Problem details:
Pull every line holding the word "pixels" from the data below and copy it.

------------------------------------------------------------

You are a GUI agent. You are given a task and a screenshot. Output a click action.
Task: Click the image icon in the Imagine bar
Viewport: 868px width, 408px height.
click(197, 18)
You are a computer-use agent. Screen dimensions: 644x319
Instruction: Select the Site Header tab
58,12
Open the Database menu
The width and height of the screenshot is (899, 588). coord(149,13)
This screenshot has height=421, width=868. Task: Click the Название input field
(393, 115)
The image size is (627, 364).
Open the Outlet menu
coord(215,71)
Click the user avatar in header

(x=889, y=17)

------------------------------------------------------------

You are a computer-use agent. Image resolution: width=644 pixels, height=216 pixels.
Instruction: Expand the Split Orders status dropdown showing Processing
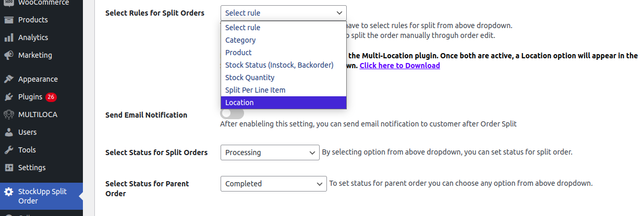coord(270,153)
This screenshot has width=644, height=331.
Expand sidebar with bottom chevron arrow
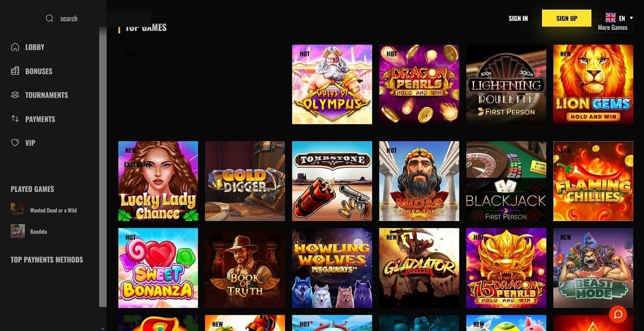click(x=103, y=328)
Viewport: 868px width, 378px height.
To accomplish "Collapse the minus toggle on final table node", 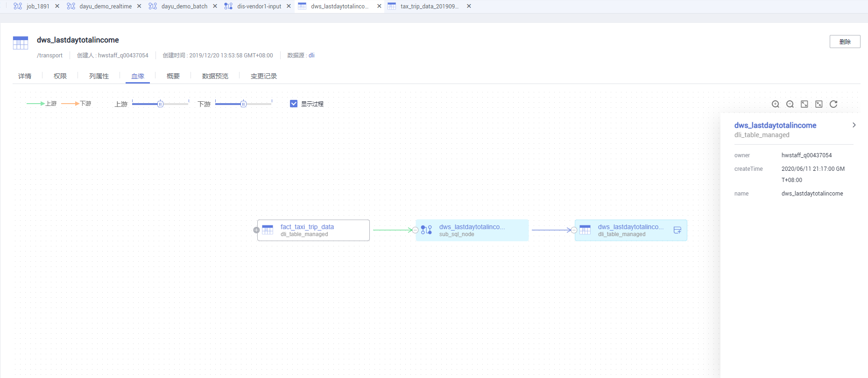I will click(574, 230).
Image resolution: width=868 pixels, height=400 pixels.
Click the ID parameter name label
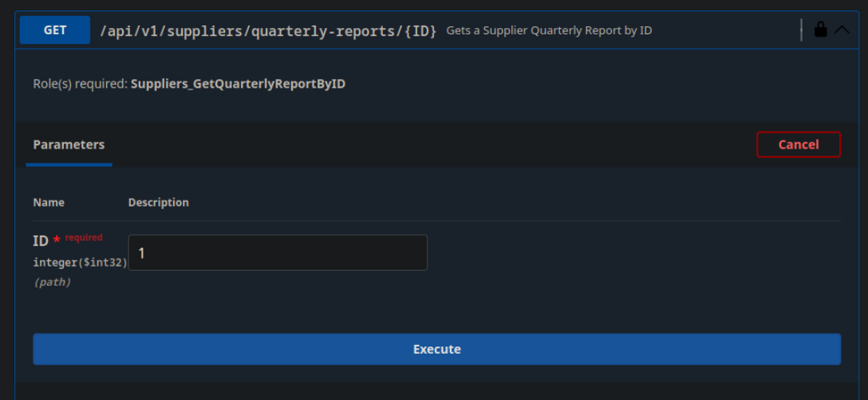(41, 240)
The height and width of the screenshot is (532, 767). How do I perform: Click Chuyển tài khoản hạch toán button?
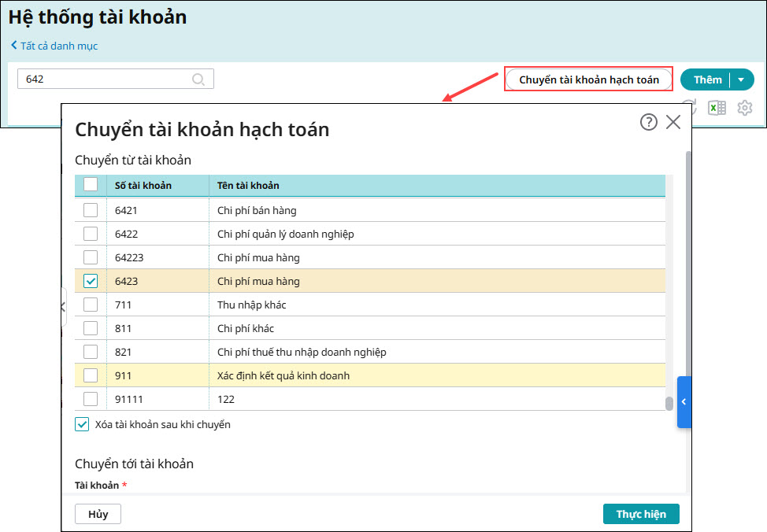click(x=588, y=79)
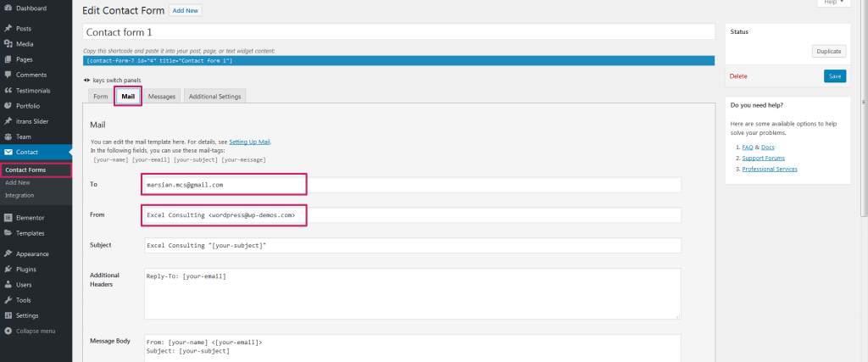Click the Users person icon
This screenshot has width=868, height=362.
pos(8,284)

------------------------------------------------------------

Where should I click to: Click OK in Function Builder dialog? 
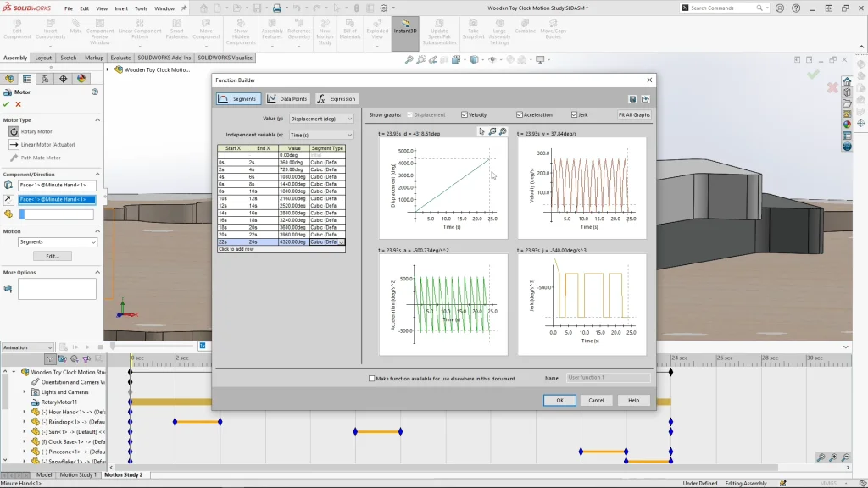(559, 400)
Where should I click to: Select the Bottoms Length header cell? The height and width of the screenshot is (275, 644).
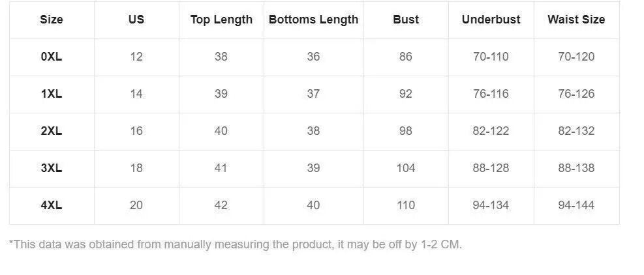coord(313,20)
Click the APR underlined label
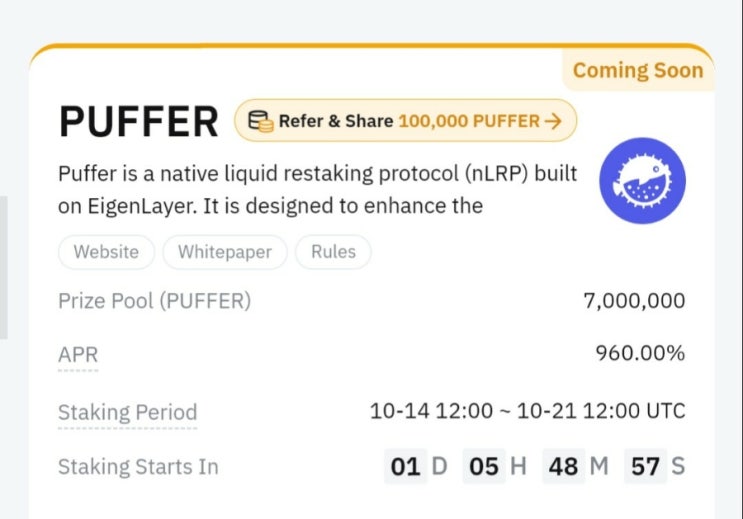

------------------------------------------------------------

Answer area:
You are a computer-use agent. Image resolution: width=644 pixels, height=216 pixels.
Image resolution: width=868 pixels, height=400 pixels.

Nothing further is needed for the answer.